Bernie Madoff, who is currently serving a 150-year sentence for running a Ponzi scheme, wrote a letter to CNBC warning them that the markets lack transparency, and suggested that institutions are buying and selling privately outside the stock exchange.

“Institutions have always attempted to guard this buy and sell information from exposure to the market for fear of being front run,” Madoff writes. “Certainly they are entitled to have this right of confidentiality. That being said, the more secret this information, the more valuable this information is to those that can obtain it. Therein lies the problem. It is nave to think that there will be no leakage of this information.”

The letter was typed on Christmas Eve letter from the medium security federal prison in North Carolina, which Madoff also stated that insider trading has been around “forever.”

“(O)ne would be led to believe that with the recent spate of insider trading prosecution that insider trading is a new development,” Madoff writes. “This is false. It has been present in the market forever, but rarely prosecuted. The same can be said of front running of orders.”

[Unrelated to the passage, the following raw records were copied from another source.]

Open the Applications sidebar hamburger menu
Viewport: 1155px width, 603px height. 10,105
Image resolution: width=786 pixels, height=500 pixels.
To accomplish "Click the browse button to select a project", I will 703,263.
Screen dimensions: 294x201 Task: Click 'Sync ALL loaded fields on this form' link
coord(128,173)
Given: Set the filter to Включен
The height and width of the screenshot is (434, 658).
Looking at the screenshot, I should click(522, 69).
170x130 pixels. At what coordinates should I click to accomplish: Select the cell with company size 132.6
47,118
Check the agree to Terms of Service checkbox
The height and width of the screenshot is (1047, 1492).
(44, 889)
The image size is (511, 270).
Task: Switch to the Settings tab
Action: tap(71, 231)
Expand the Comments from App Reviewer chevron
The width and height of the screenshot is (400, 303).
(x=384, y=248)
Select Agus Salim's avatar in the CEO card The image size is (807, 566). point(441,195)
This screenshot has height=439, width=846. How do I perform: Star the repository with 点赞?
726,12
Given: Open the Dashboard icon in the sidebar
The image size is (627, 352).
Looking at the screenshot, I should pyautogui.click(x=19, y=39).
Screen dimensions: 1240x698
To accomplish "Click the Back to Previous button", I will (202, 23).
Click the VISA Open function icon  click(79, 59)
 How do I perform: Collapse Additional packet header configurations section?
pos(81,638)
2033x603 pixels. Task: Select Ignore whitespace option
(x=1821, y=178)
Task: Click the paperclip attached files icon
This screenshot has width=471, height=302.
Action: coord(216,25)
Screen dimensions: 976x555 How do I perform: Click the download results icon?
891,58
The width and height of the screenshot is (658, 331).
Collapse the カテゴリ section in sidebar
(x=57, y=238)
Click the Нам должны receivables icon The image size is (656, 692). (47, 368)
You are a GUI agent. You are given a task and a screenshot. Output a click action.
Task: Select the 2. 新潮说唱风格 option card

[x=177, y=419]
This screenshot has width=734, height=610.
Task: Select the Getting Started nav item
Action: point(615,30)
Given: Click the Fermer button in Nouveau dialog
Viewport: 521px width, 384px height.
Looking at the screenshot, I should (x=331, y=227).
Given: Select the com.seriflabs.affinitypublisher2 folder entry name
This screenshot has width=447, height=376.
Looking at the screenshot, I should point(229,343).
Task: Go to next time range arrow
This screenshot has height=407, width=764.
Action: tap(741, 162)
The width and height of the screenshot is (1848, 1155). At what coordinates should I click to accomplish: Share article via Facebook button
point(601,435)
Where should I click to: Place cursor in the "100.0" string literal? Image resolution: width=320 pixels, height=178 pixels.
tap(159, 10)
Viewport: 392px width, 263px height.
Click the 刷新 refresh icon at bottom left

He also rails against what he calls a lack of transparency in the financial markets, and says the growth of hedge funds is forcing market players to take outsized risks in order to earn decent returns.

“It has been this additional layer of costs that have created the need for more risk to be taken to earn worthwhile returns. This has created a minefield of regulatory problems involving the very reasons that the desire for a lack of transparency has grown. Both of these areas are going to be the greatest challenge that both the industry and the regulators are going to face,” Madoff wrote.

Madoff has granted only a handful of interviews since he went to prison in 2009. More recently, he has declined to speak on the record about his case. But he was willing to share some views about the financial markets in the e-mail, which he sent to CNBC and a handful of attorneys and academics he has been communicating with.

Before confessing four years ago this month to the largest investment scam in U.S. history, Madoff was prominent in the financial community. He served as a non-executive chairman of the NASDAQ, and his firm was once among the largest market makers on Wall Street.